* Given exercise *
Reproduce the following material verbatim, from the first line through the last, without altering any character.

* Provided records *

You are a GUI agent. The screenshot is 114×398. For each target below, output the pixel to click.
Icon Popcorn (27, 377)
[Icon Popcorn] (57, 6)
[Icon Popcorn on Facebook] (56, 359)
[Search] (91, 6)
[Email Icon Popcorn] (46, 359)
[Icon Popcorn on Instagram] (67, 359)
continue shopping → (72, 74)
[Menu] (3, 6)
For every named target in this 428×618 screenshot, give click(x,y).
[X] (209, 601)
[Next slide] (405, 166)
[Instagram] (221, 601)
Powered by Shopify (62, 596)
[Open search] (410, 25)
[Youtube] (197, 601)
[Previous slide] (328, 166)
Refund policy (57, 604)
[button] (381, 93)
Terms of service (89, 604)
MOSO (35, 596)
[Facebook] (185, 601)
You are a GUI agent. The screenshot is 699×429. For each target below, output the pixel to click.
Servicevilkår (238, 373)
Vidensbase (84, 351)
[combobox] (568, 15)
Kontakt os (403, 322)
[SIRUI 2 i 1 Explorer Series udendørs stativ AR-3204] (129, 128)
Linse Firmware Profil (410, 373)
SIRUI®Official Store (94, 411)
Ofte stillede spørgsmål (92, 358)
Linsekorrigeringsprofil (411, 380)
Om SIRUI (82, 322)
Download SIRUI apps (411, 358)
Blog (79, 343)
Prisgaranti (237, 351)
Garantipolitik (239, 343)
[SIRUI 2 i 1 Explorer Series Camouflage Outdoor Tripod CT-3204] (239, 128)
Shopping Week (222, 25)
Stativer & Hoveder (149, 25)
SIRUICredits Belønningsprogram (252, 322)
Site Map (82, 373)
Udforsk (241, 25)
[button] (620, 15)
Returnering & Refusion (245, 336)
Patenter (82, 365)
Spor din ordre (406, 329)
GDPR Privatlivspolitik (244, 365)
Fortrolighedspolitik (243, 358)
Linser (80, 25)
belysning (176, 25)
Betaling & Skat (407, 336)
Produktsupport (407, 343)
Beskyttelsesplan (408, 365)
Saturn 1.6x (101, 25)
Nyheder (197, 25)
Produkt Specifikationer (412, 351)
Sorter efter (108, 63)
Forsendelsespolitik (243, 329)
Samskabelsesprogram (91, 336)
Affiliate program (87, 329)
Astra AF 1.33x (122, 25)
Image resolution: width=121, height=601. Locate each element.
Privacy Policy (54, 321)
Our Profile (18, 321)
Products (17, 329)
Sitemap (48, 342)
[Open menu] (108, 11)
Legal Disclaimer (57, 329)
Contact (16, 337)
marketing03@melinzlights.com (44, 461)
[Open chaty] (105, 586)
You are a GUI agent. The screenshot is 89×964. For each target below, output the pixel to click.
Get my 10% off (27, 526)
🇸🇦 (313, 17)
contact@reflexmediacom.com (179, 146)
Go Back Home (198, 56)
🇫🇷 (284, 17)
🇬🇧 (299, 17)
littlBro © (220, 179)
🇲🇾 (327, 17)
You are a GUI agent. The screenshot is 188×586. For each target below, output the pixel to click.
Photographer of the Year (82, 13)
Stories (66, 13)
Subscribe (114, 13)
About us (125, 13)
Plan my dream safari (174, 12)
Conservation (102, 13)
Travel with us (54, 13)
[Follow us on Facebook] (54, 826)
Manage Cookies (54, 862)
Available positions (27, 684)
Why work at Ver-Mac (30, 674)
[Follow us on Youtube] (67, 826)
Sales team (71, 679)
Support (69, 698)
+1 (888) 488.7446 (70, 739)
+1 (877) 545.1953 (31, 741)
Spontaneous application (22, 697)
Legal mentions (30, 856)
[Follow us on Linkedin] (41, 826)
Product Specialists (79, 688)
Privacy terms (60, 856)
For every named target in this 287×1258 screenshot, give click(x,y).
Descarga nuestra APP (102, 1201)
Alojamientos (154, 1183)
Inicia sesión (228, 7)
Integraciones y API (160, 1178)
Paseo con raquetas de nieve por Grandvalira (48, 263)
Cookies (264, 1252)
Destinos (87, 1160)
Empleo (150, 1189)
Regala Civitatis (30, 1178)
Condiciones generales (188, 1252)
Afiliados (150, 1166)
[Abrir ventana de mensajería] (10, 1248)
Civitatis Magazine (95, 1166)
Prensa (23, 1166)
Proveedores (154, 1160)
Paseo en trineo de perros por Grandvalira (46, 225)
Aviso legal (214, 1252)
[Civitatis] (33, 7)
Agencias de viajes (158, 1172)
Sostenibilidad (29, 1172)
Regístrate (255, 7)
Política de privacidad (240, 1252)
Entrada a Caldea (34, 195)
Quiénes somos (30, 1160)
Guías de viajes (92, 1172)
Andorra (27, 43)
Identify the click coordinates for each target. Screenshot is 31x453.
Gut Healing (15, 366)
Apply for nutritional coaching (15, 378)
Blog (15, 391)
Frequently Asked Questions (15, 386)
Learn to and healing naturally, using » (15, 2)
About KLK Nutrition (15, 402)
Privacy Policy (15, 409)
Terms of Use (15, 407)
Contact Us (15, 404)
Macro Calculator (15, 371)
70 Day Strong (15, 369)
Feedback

* Complete response *
You are a GUI agent. The screenshot is 114×398. For each target below, output the pixel to click.
Icon Popcorn (27, 377)
[Icon Popcorn] (57, 6)
[Icon Popcorn on Facebook] (56, 359)
[Search] (91, 6)
[Email Icon Popcorn] (46, 359)
[Icon Popcorn on Instagram] (67, 359)
continue shopping → (72, 74)
[Menu] (3, 6)
For every named target in this 428×618 screenshot, give click(x,y).
[X] (209, 601)
[Next slide] (405, 166)
[Instagram] (221, 601)
Powered by Shopify (62, 596)
[Open search] (410, 25)
[Youtube] (197, 601)
[Previous slide] (328, 166)
Refund policy (57, 604)
[button] (381, 93)
Terms of service (89, 604)
MOSO (35, 596)
[Facebook] (185, 601)
You are a GUI agent. The screenshot is 699×429. For each target below, output the pixel to click.
Servicevilkår (238, 373)
Vidensbase (84, 351)
[combobox] (568, 15)
Kontakt os (403, 322)
[SIRUI 2 i 1 Explorer Series udendørs stativ AR-3204] (129, 128)
Linse Firmware Profil (410, 373)
SIRUI®Official Store (94, 411)
Ofte stillede spørgsmål (92, 358)
Linsekorrigeringsprofil (411, 380)
Om SIRUI (82, 322)
Download SIRUI apps (411, 358)
Blog (79, 343)
Prisgaranti (237, 351)
Garantipolitik (239, 343)
[SIRUI 2 i 1 Explorer Series Camouflage Outdoor Tripod CT-3204] (239, 128)
Shopping Week (222, 25)
Stativer & Hoveder (149, 25)
SIRUICredits Belønningsprogram (252, 322)
Site Map (82, 373)
Udforsk (241, 25)
[button] (620, 15)
Returnering & Refusion (245, 336)
Patenter (82, 365)
Spor din ordre (406, 329)
GDPR Privatlivspolitik (244, 365)
Fortrolighedspolitik (243, 358)
Linser (80, 25)
belysning (176, 25)
Betaling & Skat (407, 336)
Produktsupport (407, 343)
Beskyttelsesplan (408, 365)
Saturn 1.6x (101, 25)
Nyheder (197, 25)
Produkt Specifikationer (412, 351)
Sorter efter (108, 63)
Forsendelsespolitik (243, 329)
Samskabelsesprogram (91, 336)
Affiliate program (87, 329)
Astra AF 1.33x (122, 25)
Image resolution: width=121, height=601. Locate each element.
Privacy Policy (54, 321)
Our Profile (18, 321)
Products (17, 329)
Sitemap (48, 342)
[Open menu] (108, 11)
Legal Disclaimer (57, 329)
Contact (16, 337)
marketing03@melinzlights.com (44, 461)
[Open chaty] (105, 586)
You are a GUI agent. The screenshot is 89×964. For each target below, output the pixel to click.
Get my 10% off (27, 526)
🇸🇦 (313, 17)
contact@reflexmediacom.com (179, 146)
Go Back Home (198, 56)
🇫🇷 (284, 17)
🇬🇧 (299, 17)
littlBro © (220, 179)
🇲🇾 (327, 17)
You are a GUI agent. The screenshot is 188×586. For each target below, output the pixel to click.
Photographer of the Year (82, 13)
Stories (66, 13)
Subscribe (114, 13)
About us (125, 13)
Plan my dream safari (174, 12)
Conservation (102, 13)
Travel with us (54, 13)
[Follow us on Facebook] (54, 826)
Manage Cookies (54, 862)
Available positions (27, 684)
Why work at Ver-Mac (30, 674)
[Follow us on Youtube] (67, 826)
Sales team (71, 679)
Support (69, 698)
+1 (888) 488.7446 (70, 739)
+1 (877) 545.1953 (31, 741)
Spontaneous application (22, 697)
Legal mentions (30, 856)
[Follow us on Linkedin] (41, 826)
Product Specialists (79, 688)
Privacy terms (60, 856)
For every named target in this 287×1258 screenshot, give click(x,y).
Descarga nuestra APP (102, 1201)
Alojamientos (154, 1183)
Inicia sesión (228, 7)
Integraciones y API (160, 1178)
Paseo con raquetas de nieve por Grandvalira (48, 263)
Cookies (264, 1252)
Destinos (87, 1160)
Empleo (150, 1189)
Regala Civitatis (30, 1178)
Condiciones generales (188, 1252)
Afiliados (150, 1166)
[Abrir ventana de mensajería] (10, 1248)
Civitatis Magazine (95, 1166)
Prensa (23, 1166)
Proveedores (154, 1160)
Paseo en trineo de perros por Grandvalira (46, 225)
Aviso legal (214, 1252)
[Civitatis] (33, 7)
Agencias de viajes (158, 1172)
Sostenibilidad (29, 1172)
Regístrate (255, 7)
Política de privacidad (240, 1252)
Entrada a Caldea (34, 195)
Quiénes somos (30, 1160)
Guías de viajes (92, 1172)
Andorra (27, 43)
Identify the click coordinates for each target. Screenshot is 31x453.
Gut Healing (15, 366)
Apply for nutritional coaching (15, 378)
Blog (15, 391)
Frequently Asked Questions (15, 386)
Learn to and healing naturally, using » (15, 2)
About KLK Nutrition (15, 402)
Privacy Policy (15, 409)
Terms of Use (15, 407)
Contact Us (15, 404)
Macro Calculator (15, 371)
70 Day Strong (15, 369)
Feedback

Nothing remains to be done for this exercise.